Material shown:
□ □ □ □ □

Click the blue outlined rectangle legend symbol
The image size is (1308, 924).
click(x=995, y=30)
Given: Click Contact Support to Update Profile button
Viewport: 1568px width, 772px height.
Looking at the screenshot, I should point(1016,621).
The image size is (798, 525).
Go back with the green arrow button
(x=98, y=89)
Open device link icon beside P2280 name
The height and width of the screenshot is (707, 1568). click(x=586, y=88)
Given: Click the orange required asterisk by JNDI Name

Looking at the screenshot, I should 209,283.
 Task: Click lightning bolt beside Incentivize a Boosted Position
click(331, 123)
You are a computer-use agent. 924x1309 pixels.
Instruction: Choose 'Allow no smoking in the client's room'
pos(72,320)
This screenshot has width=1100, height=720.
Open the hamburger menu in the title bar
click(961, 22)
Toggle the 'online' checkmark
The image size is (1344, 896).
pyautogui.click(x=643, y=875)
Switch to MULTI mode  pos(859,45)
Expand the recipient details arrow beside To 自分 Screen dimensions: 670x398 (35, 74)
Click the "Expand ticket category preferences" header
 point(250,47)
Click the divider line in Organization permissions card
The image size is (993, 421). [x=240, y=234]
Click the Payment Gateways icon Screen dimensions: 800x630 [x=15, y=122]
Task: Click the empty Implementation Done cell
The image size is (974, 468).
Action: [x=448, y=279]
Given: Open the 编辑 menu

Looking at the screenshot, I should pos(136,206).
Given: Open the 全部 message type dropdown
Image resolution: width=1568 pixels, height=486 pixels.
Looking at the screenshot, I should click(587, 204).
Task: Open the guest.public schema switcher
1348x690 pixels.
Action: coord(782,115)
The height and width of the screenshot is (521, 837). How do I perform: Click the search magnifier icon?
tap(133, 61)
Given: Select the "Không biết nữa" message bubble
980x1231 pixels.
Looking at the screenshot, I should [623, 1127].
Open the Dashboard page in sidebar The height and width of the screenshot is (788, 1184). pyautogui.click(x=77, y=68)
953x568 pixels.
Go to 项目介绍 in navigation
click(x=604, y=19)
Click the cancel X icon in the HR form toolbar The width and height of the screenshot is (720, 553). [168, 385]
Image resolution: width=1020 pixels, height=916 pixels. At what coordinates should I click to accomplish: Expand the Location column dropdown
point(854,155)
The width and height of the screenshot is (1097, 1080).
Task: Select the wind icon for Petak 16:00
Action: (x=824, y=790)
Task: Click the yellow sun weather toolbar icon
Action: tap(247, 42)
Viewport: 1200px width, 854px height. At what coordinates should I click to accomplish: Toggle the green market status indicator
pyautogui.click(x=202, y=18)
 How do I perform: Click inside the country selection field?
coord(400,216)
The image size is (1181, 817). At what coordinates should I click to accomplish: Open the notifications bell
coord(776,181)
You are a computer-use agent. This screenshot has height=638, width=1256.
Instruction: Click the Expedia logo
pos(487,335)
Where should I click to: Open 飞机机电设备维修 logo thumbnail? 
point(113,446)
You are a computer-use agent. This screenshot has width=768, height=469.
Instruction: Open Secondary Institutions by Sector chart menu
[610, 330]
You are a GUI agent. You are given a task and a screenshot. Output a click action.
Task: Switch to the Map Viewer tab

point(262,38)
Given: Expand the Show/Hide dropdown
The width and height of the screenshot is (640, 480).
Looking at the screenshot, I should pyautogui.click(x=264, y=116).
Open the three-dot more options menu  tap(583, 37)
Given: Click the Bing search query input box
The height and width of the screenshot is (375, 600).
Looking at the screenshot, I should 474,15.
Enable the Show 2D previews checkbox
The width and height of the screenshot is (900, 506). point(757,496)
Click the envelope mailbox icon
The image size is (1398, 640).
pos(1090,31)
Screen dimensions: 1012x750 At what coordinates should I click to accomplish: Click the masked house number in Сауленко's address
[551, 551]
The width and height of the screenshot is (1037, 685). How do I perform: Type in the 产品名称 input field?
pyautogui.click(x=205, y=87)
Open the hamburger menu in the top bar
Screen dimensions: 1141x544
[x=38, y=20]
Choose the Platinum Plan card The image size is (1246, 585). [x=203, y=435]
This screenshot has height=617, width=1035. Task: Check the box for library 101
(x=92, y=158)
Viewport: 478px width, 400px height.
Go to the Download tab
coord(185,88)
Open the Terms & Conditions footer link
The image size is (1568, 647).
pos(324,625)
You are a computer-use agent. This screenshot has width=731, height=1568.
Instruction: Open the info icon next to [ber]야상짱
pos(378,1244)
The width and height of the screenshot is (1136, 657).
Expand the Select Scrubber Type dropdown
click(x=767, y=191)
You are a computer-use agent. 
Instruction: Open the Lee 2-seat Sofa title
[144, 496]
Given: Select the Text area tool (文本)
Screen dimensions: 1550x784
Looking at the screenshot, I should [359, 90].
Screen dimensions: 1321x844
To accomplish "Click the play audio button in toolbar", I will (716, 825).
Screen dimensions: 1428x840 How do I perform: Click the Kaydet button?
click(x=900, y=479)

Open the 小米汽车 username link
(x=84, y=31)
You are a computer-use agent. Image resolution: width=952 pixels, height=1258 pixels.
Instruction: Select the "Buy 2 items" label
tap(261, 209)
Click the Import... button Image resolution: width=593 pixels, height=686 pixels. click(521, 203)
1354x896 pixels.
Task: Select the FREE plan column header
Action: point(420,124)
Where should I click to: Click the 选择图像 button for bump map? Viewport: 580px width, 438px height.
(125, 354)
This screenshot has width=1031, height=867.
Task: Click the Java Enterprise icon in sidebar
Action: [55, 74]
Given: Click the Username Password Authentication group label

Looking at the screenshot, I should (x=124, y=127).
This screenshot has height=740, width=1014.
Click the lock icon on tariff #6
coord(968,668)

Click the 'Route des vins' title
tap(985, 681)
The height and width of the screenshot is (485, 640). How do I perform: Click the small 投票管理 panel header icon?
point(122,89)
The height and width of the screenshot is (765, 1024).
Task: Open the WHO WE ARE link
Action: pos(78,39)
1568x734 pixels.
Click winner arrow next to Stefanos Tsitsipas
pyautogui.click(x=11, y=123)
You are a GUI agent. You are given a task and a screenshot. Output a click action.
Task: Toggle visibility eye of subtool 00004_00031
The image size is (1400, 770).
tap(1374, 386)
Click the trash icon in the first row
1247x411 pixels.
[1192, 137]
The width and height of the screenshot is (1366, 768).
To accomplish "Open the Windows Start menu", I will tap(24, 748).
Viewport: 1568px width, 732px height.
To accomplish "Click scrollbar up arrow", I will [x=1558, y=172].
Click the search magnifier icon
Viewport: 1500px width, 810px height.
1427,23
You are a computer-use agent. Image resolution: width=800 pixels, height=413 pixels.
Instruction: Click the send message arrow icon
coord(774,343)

□ □ □ □ □

Exercise objective:
Look for the line that contains "Screen dimensions: 1321x844" in the entries above. Set it down, along with all later lines, exactly as written.

Output for this exercise:
Screen dimensions: 1321x844
To accomplish "Click the play audio button in toolbar", I will (716, 825).
Screen dimensions: 1428x840 How do I perform: Click the Kaydet button?
click(x=900, y=479)

Open the 小米汽车 username link
(x=84, y=31)
You are a computer-use agent. Image resolution: width=952 pixels, height=1258 pixels.
Instruction: Select the "Buy 2 items" label
tap(261, 209)
Click the Import... button Image resolution: width=593 pixels, height=686 pixels. click(521, 203)
1354x896 pixels.
Task: Select the FREE plan column header
Action: point(420,124)
Where should I click to: Click the 选择图像 button for bump map? Viewport: 580px width, 438px height.
(125, 354)
This screenshot has width=1031, height=867.
Task: Click the Java Enterprise icon in sidebar
Action: [55, 74]
Given: Click the Username Password Authentication group label

Looking at the screenshot, I should (x=124, y=127).
This screenshot has height=740, width=1014.
Click the lock icon on tariff #6
coord(968,668)

Click the 'Route des vins' title
tap(985, 681)
The height and width of the screenshot is (485, 640). How do I perform: Click the small 投票管理 panel header icon?
point(122,89)
The height and width of the screenshot is (765, 1024).
Task: Open the WHO WE ARE link
Action: pos(78,39)
1568x734 pixels.
Click winner arrow next to Stefanos Tsitsipas
pyautogui.click(x=11, y=123)
You are a GUI agent. You are given a task and a screenshot. Output a click action.
Task: Toggle visibility eye of subtool 00004_00031
The image size is (1400, 770).
tap(1374, 386)
Click the trash icon in the first row
1247x411 pixels.
[1192, 137]
The width and height of the screenshot is (1366, 768).
To accomplish "Open the Windows Start menu", I will tap(24, 748).
Viewport: 1568px width, 732px height.
To accomplish "Click scrollbar up arrow", I will [x=1558, y=172].
Click the search magnifier icon
Viewport: 1500px width, 810px height.
1427,23
You are a computer-use agent. Image resolution: width=800 pixels, height=413 pixels.
Instruction: Click the send message arrow icon
coord(774,343)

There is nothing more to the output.